**MATERIAL SUPPLIED:**
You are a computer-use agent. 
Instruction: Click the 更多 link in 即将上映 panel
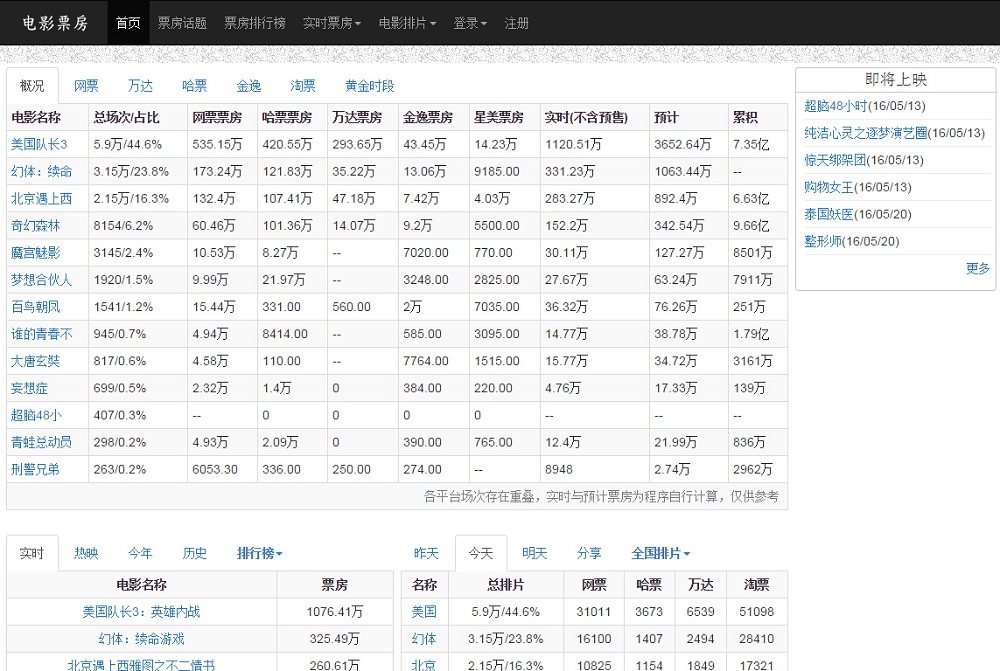977,268
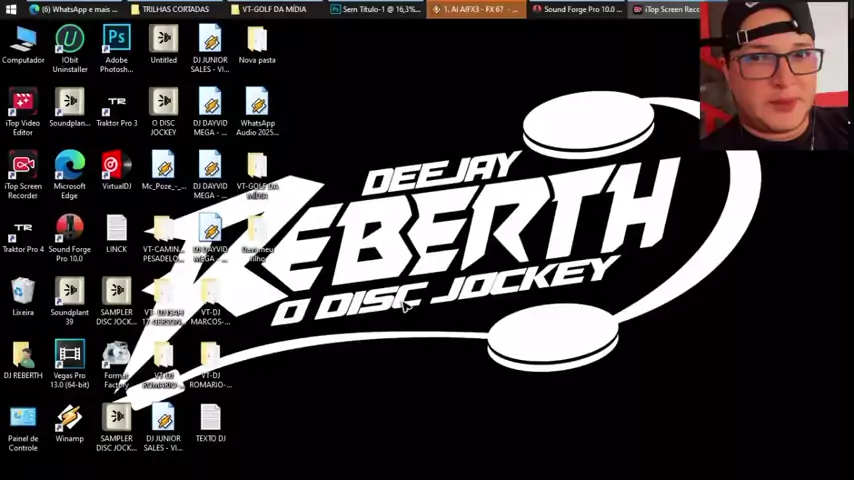Click the Windows Start button

tap(11, 9)
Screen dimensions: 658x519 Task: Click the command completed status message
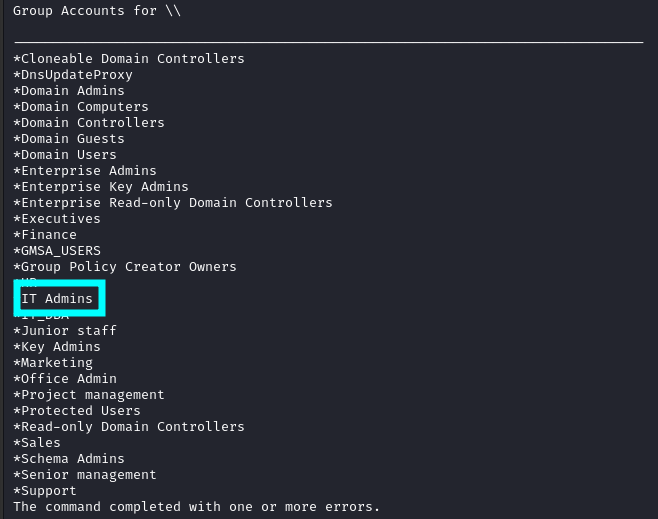click(x=197, y=507)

**PROBLEM DETAILS:** Everything in the records above must be restated verbatim, save for the pictures.

**RESPONSE BELOW:**
You are a computer-use agent. 
Instruction: Click the 更多 link in 即将上映 panel
977,268
Click the Windows Start button

tap(11, 9)
Screen dimensions: 658x519 Task: Click the command completed status message
click(x=197, y=507)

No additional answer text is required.